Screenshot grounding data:
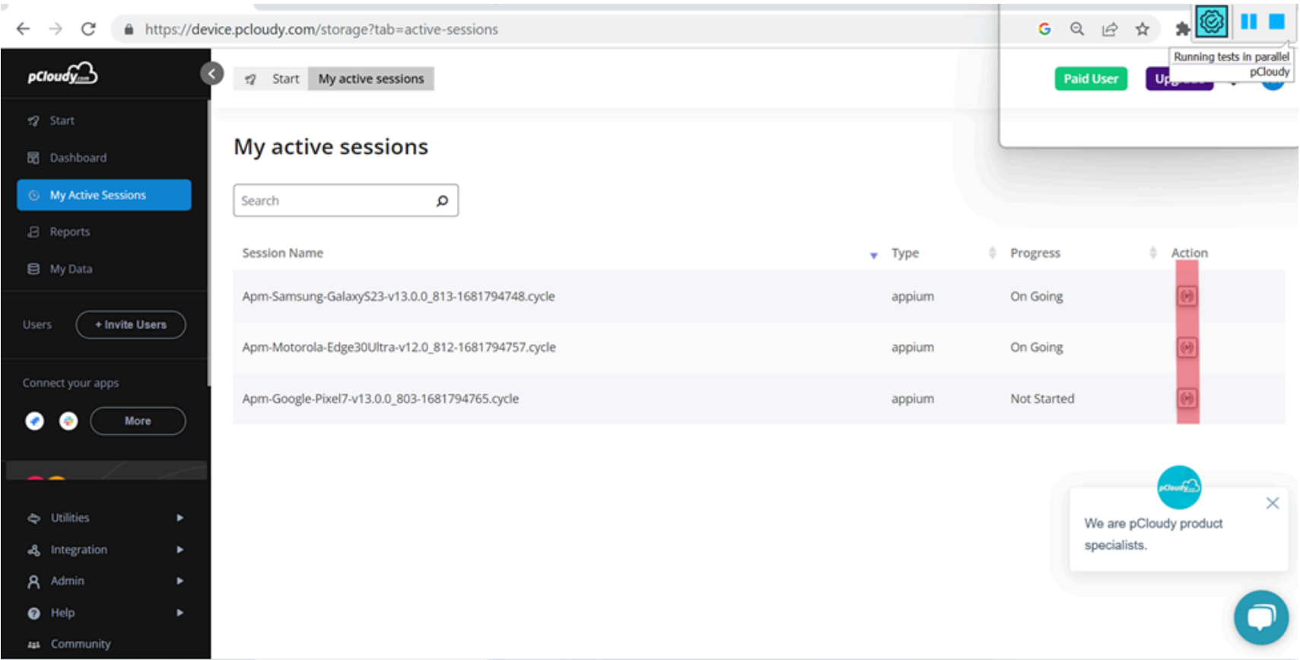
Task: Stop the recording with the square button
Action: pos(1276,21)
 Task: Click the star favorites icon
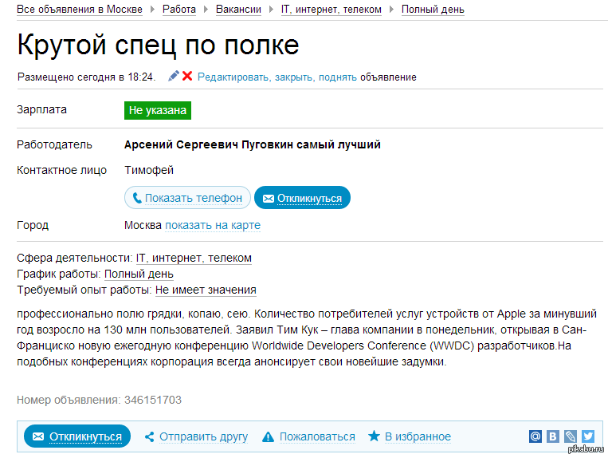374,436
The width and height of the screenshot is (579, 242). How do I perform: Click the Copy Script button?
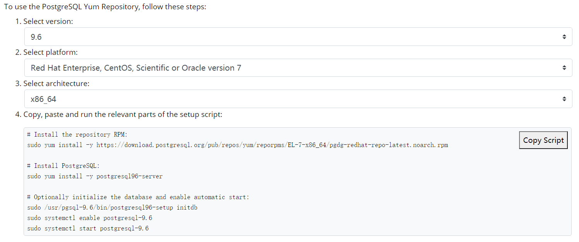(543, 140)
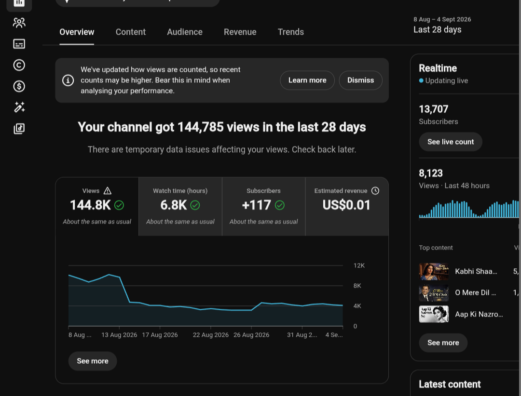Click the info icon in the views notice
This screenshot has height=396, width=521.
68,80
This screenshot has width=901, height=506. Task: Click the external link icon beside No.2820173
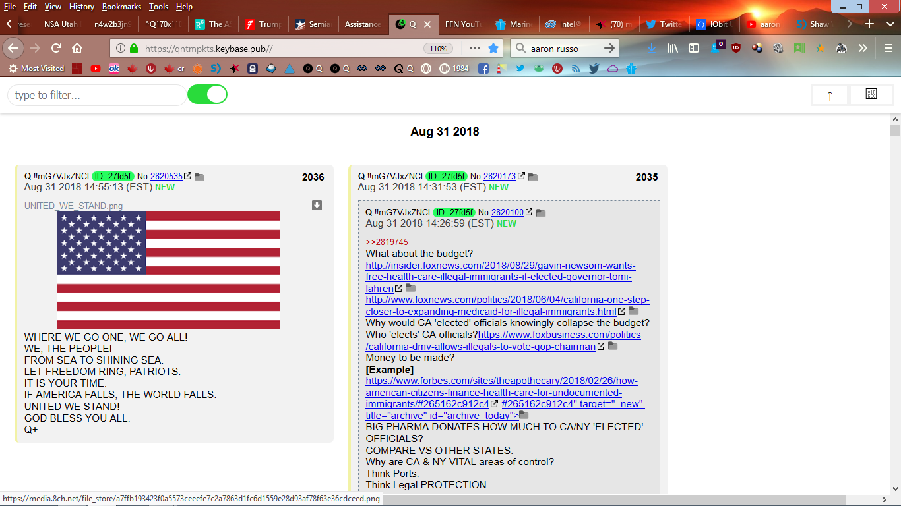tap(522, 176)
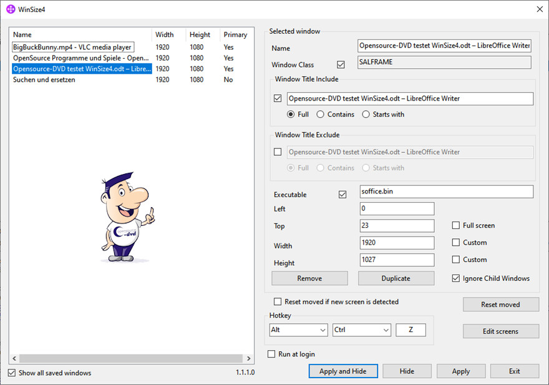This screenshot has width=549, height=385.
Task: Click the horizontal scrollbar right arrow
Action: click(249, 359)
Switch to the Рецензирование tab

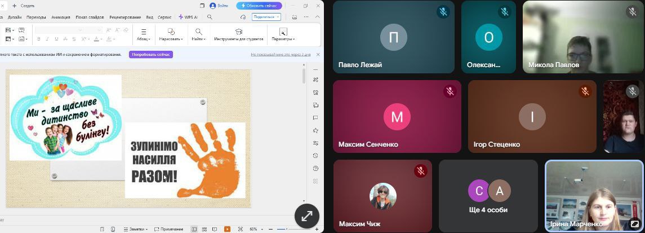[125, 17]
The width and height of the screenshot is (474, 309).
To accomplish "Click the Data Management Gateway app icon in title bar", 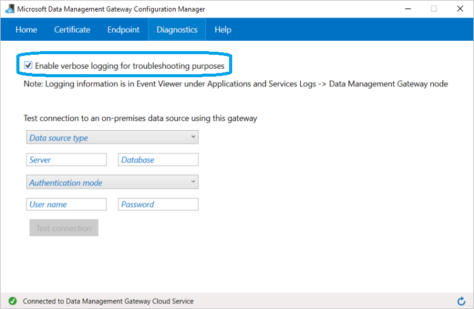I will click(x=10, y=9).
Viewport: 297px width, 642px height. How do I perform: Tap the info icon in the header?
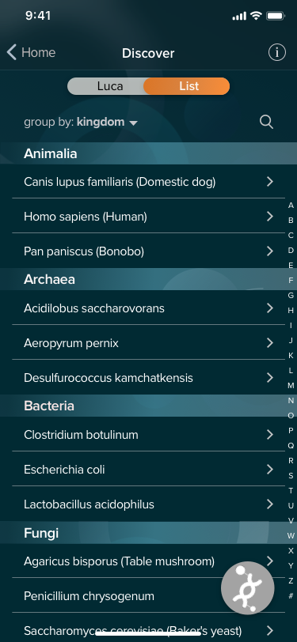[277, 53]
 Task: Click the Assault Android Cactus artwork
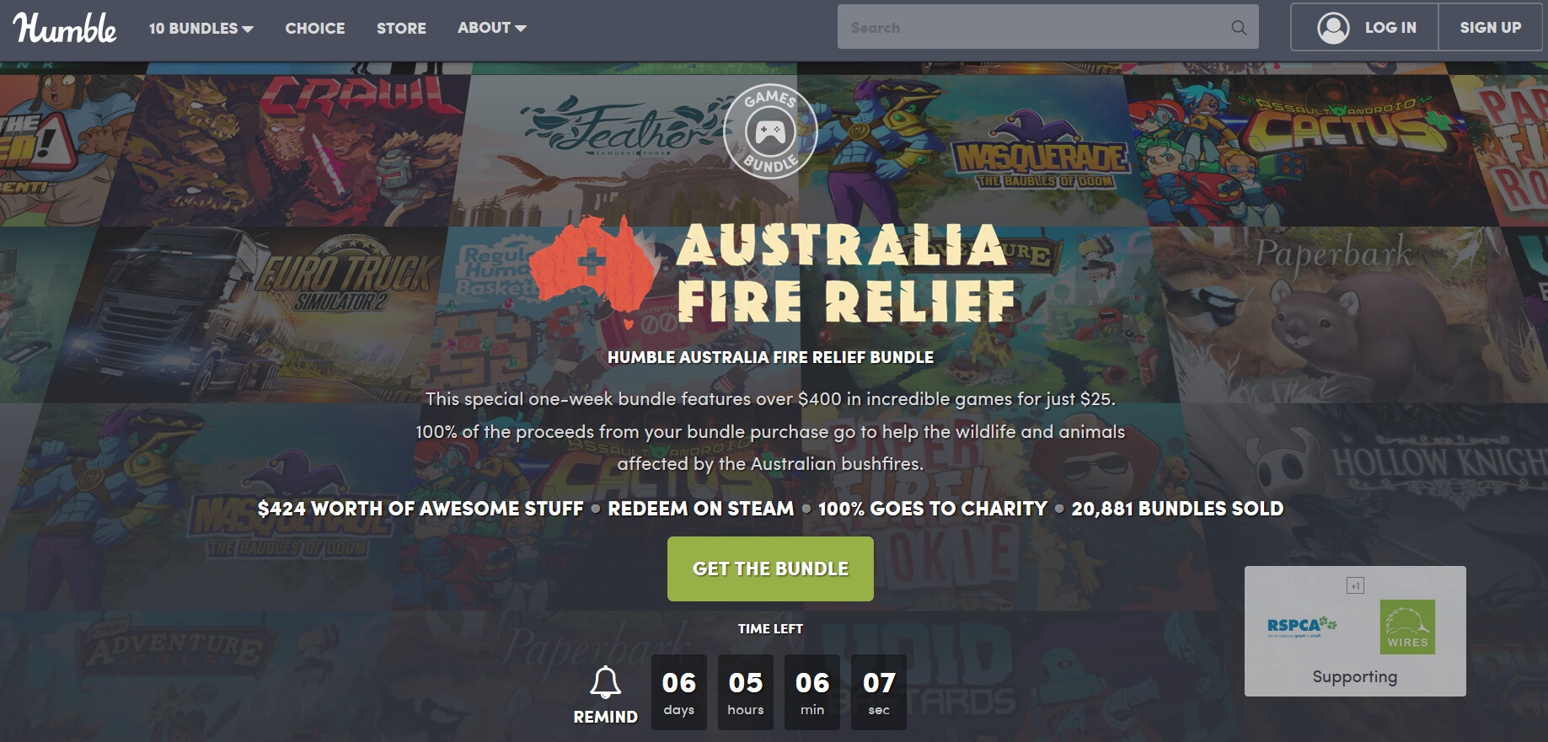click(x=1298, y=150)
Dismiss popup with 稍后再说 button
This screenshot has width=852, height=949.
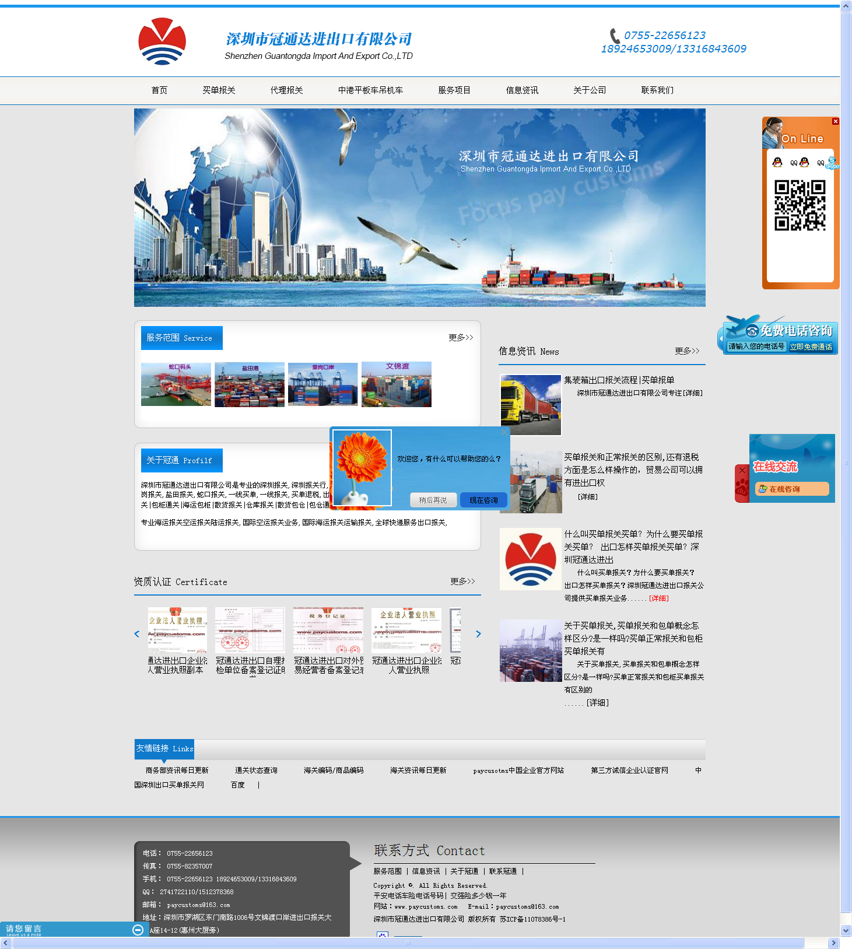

_WHAT TO WORK ON_
Write out exactly, and nothing more than, the lines of the entries above from the line containing "Dismiss popup with 稍后再说 button" through the final line; omit any pictures.

_THE ANSWER_
Dismiss popup with 稍后再说 button
This screenshot has width=852, height=949.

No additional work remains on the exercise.